▶ **WORK REQUEST**
What lines in the data below mention the string "will"? Copy them out.

▶ **SUPPLIED INFORMATION**
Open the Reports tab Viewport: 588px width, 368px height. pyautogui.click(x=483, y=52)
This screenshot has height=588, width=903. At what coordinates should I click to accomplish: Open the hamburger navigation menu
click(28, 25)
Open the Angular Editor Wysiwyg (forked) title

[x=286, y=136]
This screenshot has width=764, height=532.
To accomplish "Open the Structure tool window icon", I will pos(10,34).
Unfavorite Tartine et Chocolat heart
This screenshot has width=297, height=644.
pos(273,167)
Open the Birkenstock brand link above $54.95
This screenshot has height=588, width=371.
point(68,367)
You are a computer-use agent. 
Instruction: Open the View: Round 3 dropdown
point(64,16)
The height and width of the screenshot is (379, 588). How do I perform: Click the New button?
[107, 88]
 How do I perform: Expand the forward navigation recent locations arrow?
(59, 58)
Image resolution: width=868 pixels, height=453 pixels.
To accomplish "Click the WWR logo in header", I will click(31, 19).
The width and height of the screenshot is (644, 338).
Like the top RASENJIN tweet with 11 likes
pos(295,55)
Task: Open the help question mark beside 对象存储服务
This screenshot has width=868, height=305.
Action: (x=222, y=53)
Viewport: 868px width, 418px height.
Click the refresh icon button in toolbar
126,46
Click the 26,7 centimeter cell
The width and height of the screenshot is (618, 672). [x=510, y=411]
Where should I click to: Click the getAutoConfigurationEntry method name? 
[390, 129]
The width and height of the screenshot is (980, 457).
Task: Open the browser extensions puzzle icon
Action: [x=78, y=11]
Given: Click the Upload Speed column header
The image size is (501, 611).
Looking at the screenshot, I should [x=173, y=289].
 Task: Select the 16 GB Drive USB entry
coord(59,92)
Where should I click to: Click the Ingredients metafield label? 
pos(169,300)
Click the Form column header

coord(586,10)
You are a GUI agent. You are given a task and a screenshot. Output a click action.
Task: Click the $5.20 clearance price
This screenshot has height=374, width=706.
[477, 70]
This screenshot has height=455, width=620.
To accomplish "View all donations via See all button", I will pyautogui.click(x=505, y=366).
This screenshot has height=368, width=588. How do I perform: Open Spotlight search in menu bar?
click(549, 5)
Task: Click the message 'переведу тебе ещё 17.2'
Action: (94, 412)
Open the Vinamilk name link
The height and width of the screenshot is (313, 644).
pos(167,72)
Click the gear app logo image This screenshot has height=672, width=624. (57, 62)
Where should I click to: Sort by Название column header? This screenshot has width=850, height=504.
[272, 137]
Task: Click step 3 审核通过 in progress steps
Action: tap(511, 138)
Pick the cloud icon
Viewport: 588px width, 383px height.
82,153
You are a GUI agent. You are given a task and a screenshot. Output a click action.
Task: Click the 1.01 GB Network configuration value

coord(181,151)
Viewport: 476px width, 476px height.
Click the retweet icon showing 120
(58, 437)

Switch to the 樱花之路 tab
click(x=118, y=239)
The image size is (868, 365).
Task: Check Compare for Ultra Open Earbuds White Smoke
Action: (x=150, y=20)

▶ **RESPONSE TO THIS EXERCISE**
To accomplish "Open the Structure tool window icon", I will pos(10,34).
To accomplish "Click the WWR logo in header", I will click(31, 19).
To accomplish "View all donations via See all button", I will pyautogui.click(x=505, y=366).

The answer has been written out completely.